Scientific Controversies / Uncertainties
The primary uncertainty regarding the updated NIH guidelines is whether our understanding of gene therapies is sufficiently robust such that standard clinical trial regulatory process is enough to ensure the safety of patients. There have been several cases of adverse effects reported in clinical trials. Gene therapies delivered via viruses seem particularly prone to leading to adverse effects and these protocols remain the least understood. However, many studies also indicate that gene therapy treatments are safe and effective for patients with a variety of conditions. Researchers state that carefully designing treatments should be able to curb most of the potential adverse outcomes. Additionally, some researchers argue that, despite the risks, study and development of gene therapies is important for furthering our ability to treat diseases for which we currently have no other cures.
It is worth noting that many studies are limited to a relatively small number of patients. This means that, even with the large study sizes required for Phase 4 of the FDA drug approval process, it is possible that researchers will not see adverse effects in their clinical trials that might emerge when the therapy is taken to market. This is due to frequent biases in the target patients of trials; adverse effects could emerge as the treatment reaches additional individuals who may have metabolic variations, other medical conditions, and differences in lifestyle that were previously unaccounted for.
Endorsements & Opposition
- Mildred Cho (Bioethicist at Stanford University and Member of the RAC), statement, August 15, 2018: “This is not the right time to be making any moves on the idea that we know what the risks are.”
- Marcy Darnovsky (Executive Director of the Center for Genetics and Society), statement, August 15, 2018: “We need to strengthen rather than weaken the review apparatus if the FDA were to start to consider proposals.”
- Jeffrey Kahn (Director of the Johns Hopkins Berman Institute of Bioethics), statement, August 15, 2018: “We have mechanisms in place to protect patients. It doesn’t need to be treated as a special case in clinical research any longer.”

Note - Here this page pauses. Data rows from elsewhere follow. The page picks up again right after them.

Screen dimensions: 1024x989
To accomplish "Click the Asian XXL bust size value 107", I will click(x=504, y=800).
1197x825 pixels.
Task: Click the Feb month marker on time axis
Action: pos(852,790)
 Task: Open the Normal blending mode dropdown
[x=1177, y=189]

- Leigh Turner (Associate Professor at the University of Minnesota), statement, August 15, 2018: “This is something the FDA has the tools to handle. I don’t think this is somehow a massive deregulation.”

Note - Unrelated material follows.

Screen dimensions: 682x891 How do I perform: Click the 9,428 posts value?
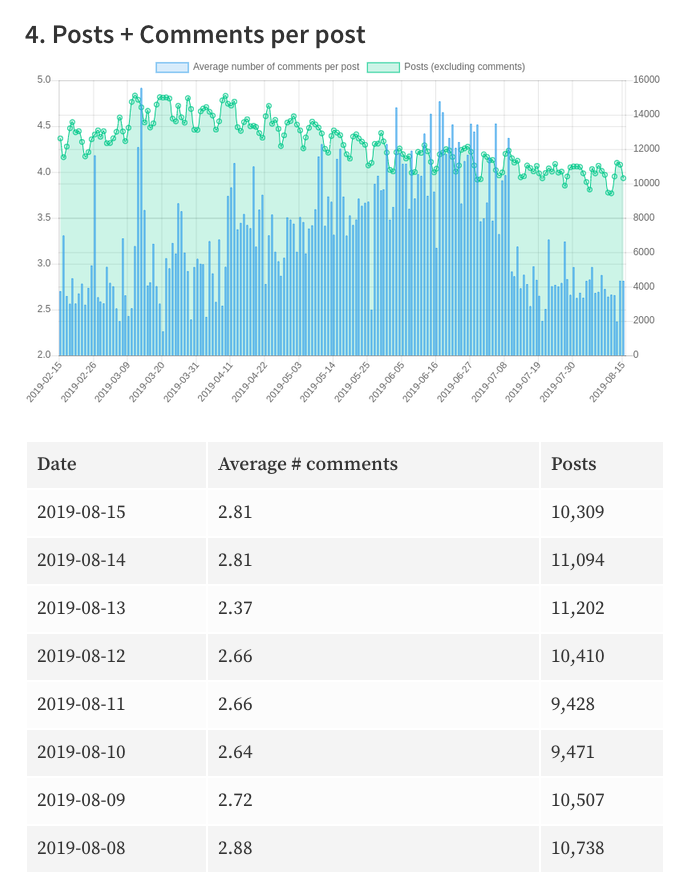pos(572,704)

- Francis Collins (Director of the NIH), statement, April 25, 2019: “NIH is refocusing the NIH Recombinant DNA Advisory Committee (RAC) into a role closer to its original mandate, which was to follow and provide advice on safety and ethical issues associated with emerging biotechnologies. Today, these emerging areas of research include, but are not restricted to, technologies surrounding advances in recombinant or synthetic nucleic acid research.”

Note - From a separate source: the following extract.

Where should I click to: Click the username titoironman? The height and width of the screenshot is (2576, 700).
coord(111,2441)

- Carl Elliot (Bioethicist at the University of Minnesota Center for Bioethics), article, May 26, 2015, writing about Intuitional Review Boards (IRBs), which are very similar in nature to IBCs: “With so much money at stake in drug research, research subjects need a full-blown regulatory system. IRBs should be replaced with oversight bodies that are fully independent — both financially and institutionally — of the research they are overseeing. (…) And they must have the power to punish researchers who break the rules and institutions that cover up wrongdoing.”